* Exercise goal
Write the listing out again, exactly as it appears.

Segment Start: Supplied material

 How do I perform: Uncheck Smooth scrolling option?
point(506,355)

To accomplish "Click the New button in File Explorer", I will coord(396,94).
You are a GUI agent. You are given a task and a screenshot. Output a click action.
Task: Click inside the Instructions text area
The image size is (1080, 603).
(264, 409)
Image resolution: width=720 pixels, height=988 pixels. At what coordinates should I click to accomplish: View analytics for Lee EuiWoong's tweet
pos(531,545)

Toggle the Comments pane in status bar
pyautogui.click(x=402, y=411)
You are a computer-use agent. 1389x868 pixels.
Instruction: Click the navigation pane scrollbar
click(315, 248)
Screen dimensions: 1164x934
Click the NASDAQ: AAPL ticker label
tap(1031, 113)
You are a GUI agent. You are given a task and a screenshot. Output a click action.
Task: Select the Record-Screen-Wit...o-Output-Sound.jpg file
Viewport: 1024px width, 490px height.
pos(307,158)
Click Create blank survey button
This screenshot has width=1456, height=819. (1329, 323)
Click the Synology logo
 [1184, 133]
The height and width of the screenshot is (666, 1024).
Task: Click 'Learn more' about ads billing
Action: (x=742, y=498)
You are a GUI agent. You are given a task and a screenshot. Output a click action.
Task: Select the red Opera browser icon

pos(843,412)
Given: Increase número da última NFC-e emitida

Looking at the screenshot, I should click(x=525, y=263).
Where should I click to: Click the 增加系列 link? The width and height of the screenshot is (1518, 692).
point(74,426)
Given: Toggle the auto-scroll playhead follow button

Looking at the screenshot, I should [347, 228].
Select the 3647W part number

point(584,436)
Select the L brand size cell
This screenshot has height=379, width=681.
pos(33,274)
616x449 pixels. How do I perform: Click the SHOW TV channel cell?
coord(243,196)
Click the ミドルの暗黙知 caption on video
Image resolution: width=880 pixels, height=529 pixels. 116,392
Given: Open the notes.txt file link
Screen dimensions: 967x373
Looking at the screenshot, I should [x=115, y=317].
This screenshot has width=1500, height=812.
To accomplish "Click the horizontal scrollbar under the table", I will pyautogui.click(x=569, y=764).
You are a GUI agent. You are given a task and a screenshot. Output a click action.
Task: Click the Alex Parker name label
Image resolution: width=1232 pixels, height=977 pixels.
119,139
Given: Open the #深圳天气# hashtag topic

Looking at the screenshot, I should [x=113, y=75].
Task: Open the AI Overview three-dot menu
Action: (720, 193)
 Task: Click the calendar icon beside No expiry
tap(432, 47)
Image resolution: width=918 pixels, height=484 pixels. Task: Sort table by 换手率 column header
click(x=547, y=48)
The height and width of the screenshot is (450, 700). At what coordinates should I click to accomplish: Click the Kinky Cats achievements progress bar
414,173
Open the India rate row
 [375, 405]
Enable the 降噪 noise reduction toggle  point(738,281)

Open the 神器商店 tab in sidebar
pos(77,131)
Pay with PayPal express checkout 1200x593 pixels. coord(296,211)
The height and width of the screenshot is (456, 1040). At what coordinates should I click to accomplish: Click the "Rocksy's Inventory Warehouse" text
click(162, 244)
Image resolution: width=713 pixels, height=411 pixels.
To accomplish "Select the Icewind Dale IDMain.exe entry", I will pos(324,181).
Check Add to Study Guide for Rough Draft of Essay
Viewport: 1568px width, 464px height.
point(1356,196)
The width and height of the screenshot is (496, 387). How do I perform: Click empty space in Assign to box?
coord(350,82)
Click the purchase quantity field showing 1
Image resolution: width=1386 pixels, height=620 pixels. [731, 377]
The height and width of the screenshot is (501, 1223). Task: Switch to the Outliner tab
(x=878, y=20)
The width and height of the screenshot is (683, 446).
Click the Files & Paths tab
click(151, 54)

Segment End: Supplied material

* Solution to the exercise
 How do I perform: Uncheck Smooth scrolling option?
point(506,355)

To accomplish "Click the New button in File Explorer", I will coord(396,94).
You are a GUI agent. You are given a task and a screenshot. Output a click action.
Task: Click inside the Instructions text area
The image size is (1080, 603).
(264, 409)
Image resolution: width=720 pixels, height=988 pixels. At what coordinates should I click to accomplish: View analytics for Lee EuiWoong's tweet
pos(531,545)

Toggle the Comments pane in status bar
pyautogui.click(x=402, y=411)
You are a computer-use agent. 1389x868 pixels.
Instruction: Click the navigation pane scrollbar
click(315, 248)
Screen dimensions: 1164x934
Click the NASDAQ: AAPL ticker label
tap(1031, 113)
You are a GUI agent. You are given a task and a screenshot. Output a click action.
Task: Select the Record-Screen-Wit...o-Output-Sound.jpg file
Viewport: 1024px width, 490px height.
pos(307,158)
Click Create blank survey button
This screenshot has width=1456, height=819. (1329, 323)
Click the Synology logo
 [1184, 133]
The height and width of the screenshot is (666, 1024).
Task: Click 'Learn more' about ads billing
Action: (x=742, y=498)
You are a GUI agent. You are given a task and a screenshot. Output a click action.
Task: Select the red Opera browser icon

pos(843,412)
Given: Increase número da última NFC-e emitida

Looking at the screenshot, I should click(x=525, y=263).
Where should I click to: Click the 增加系列 link? The width and height of the screenshot is (1518, 692).
point(74,426)
Given: Toggle the auto-scroll playhead follow button

Looking at the screenshot, I should [347, 228].
Select the 3647W part number

point(584,436)
Select the L brand size cell
This screenshot has height=379, width=681.
pos(33,274)
616x449 pixels. How do I perform: Click the SHOW TV channel cell?
coord(243,196)
Click the ミドルの暗黙知 caption on video
Image resolution: width=880 pixels, height=529 pixels. 116,392
Given: Open the notes.txt file link
Screen dimensions: 967x373
Looking at the screenshot, I should [x=115, y=317].
This screenshot has width=1500, height=812.
To accomplish "Click the horizontal scrollbar under the table", I will pyautogui.click(x=569, y=764).
You are a GUI agent. You are given a task and a screenshot. Output a click action.
Task: Click the Alex Parker name label
Image resolution: width=1232 pixels, height=977 pixels.
119,139
Given: Open the #深圳天气# hashtag topic

Looking at the screenshot, I should [x=113, y=75].
Task: Open the AI Overview three-dot menu
Action: (720, 193)
 Task: Click the calendar icon beside No expiry
tap(432, 47)
Image resolution: width=918 pixels, height=484 pixels. Task: Sort table by 换手率 column header
click(x=547, y=48)
The height and width of the screenshot is (450, 700). At what coordinates should I click to accomplish: Click the Kinky Cats achievements progress bar
414,173
Open the India rate row
 [375, 405]
Enable the 降噪 noise reduction toggle  point(738,281)

Open the 神器商店 tab in sidebar
pos(77,131)
Pay with PayPal express checkout 1200x593 pixels. coord(296,211)
The height and width of the screenshot is (456, 1040). At what coordinates should I click to accomplish: Click the "Rocksy's Inventory Warehouse" text
click(162, 244)
Image resolution: width=713 pixels, height=411 pixels.
To accomplish "Select the Icewind Dale IDMain.exe entry", I will pos(324,181).
Check Add to Study Guide for Rough Draft of Essay
Viewport: 1568px width, 464px height.
point(1356,196)
The width and height of the screenshot is (496, 387). How do I perform: Click empty space in Assign to box?
coord(350,82)
Click the purchase quantity field showing 1
Image resolution: width=1386 pixels, height=620 pixels. [731, 377]
The height and width of the screenshot is (501, 1223). Task: Switch to the Outliner tab
(x=878, y=20)
The width and height of the screenshot is (683, 446).
Click the Files & Paths tab
click(151, 54)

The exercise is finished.